Abstract: Air and water currents affect the timing and energy expenditure of many migratory animals, and therefore selection of favorable currents is important for optimal migratory performance. However, waiting for favorable currents also incurs costs. Here we conduct an optimality analysis to determine how wind selectivity affects 3 migratory currencies: time, energy, and risk. To describe variation in these metrics under varying degrees of selectivity, we constructed an individual-based model to simulate fall migration of passerines across eastern North America, allowing birds to use different thresholds of wind profit as the criterion for daily departure. A gradient of thresholds were tested across a range of realistic wind currents, from initiating flights only on nights when winds were directed in their preferred migratory direction (highly selective), to flying under most wind conditions (low selectivity).
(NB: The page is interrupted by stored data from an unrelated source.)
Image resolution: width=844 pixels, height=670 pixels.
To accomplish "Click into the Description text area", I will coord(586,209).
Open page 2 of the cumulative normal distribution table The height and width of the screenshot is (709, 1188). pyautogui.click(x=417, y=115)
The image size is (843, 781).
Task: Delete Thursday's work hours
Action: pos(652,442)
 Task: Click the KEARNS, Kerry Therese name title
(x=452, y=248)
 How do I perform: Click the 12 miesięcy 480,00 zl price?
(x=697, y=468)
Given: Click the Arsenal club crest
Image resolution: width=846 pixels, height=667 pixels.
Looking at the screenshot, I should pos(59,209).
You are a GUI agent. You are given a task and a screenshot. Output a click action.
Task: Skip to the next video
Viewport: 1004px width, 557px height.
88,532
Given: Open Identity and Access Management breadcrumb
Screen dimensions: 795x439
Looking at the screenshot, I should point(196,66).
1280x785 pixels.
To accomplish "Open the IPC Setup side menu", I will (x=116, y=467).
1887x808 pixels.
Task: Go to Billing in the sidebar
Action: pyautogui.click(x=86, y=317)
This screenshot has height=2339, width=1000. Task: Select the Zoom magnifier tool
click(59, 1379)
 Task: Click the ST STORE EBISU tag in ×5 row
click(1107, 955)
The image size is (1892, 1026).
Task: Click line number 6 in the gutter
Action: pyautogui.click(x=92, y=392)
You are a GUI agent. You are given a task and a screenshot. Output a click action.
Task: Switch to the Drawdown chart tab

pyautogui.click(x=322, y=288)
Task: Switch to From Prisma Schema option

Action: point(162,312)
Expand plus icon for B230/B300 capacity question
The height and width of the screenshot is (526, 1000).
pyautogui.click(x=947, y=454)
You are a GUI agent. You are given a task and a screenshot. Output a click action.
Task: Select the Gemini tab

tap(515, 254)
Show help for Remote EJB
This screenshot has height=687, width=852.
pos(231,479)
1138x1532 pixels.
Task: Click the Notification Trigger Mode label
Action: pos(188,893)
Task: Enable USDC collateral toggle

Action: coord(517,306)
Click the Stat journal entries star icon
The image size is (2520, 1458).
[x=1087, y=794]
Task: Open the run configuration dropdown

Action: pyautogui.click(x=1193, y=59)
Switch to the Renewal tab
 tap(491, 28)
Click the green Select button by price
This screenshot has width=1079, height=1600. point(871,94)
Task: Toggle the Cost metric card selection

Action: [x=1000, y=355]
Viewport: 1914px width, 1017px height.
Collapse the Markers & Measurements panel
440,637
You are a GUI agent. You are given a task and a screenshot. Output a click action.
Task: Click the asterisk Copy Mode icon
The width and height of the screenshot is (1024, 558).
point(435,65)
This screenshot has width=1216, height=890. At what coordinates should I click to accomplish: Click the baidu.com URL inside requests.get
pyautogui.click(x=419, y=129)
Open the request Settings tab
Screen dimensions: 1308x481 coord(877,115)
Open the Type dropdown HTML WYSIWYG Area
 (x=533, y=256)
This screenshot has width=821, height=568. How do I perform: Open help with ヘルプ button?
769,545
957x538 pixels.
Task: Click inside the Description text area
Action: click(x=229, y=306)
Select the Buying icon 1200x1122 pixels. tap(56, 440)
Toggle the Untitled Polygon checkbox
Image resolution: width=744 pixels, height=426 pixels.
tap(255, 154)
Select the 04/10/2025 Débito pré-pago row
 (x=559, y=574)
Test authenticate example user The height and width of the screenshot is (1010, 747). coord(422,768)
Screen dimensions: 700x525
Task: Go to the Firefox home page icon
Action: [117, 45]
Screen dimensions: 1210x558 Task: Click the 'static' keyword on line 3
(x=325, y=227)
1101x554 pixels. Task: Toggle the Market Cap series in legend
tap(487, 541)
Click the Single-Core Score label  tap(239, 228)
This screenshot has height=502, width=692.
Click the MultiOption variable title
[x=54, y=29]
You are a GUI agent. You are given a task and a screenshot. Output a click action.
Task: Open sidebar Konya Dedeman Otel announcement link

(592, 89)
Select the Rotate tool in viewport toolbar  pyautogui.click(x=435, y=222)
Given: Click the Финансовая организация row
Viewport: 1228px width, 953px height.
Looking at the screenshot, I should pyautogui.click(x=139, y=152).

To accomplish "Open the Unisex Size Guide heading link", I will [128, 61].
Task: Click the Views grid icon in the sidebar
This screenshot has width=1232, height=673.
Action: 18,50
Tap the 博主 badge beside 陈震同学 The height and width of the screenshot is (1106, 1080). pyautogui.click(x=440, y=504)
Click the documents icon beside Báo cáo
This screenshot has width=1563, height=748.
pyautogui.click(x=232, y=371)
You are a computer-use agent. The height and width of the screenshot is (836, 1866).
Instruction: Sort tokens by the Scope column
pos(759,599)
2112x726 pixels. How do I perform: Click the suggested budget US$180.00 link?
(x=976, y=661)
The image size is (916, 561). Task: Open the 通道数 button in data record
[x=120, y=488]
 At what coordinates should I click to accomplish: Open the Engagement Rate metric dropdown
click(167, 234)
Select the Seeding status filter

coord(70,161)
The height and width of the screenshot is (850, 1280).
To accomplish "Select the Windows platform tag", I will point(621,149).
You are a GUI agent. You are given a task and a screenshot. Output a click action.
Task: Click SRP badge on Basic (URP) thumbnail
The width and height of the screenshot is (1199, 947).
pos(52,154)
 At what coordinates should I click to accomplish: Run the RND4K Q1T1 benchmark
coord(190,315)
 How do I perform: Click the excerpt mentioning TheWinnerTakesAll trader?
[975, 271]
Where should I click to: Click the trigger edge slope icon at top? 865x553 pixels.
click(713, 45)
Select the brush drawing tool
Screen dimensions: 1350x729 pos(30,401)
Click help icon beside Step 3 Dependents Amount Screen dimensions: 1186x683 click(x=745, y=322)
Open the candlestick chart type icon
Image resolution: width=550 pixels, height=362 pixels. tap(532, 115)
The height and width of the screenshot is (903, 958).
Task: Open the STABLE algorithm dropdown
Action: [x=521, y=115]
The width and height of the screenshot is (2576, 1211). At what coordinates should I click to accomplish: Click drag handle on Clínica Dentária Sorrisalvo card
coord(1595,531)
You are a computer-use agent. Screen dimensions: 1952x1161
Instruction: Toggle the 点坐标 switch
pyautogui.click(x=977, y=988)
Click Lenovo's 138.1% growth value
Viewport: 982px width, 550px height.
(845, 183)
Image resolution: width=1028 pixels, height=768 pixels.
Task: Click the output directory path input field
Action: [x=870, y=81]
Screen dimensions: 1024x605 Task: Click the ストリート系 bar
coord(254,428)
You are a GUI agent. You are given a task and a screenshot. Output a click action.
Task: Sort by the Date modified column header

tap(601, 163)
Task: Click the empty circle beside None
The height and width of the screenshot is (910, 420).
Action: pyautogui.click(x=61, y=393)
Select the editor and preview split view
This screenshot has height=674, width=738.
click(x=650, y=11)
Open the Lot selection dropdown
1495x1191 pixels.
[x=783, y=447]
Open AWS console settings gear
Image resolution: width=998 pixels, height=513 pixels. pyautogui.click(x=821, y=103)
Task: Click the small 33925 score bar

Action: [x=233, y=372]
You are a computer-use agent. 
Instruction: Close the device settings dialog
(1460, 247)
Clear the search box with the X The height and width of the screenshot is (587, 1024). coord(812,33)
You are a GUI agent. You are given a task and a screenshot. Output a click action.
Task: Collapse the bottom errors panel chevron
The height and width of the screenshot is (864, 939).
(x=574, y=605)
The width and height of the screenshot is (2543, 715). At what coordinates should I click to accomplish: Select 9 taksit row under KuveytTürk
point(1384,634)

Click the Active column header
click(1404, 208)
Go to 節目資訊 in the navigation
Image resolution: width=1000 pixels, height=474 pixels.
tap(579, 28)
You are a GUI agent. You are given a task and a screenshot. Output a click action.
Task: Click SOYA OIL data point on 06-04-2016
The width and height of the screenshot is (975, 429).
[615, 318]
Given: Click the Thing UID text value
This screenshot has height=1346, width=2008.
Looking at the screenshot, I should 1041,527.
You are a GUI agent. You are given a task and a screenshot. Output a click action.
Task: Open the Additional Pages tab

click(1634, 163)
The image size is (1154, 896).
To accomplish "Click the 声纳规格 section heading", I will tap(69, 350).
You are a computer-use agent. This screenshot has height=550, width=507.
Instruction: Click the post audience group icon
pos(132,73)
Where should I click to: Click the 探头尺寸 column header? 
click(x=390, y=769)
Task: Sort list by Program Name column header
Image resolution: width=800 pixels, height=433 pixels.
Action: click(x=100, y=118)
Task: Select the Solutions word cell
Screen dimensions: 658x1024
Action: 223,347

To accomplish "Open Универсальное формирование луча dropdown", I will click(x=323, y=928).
Our analysis indicated that relative mortality risk was lowest at intermediate selectivity; energy expended during flight was least for the most selective individuals; and of those that successfully completed migration, time spent on migration was lowest for the least selective birds. We solved for the optimal range of wind selectivity and show that this departure criterion alone can produce a tradeoff between time and energy that has been seen in many other behavioral contexts. While we solved for optima using some conditions specific to eastern North America, we show that variation in wind selectivity at departure can produce migratory behaviors that mimic the classic “time-minimizer” and “energy-minimizer” strategies developed from measurements of wild birds across multiple continents.

doi:10.1093/beheco/arx141

J. D. McCabe, B. J. Olsen, B. Osti, P. O. Koons, The influence of wind selectivity on migratory behavioral strategies. Behavioral Ecology. 29, 160–168 (2017).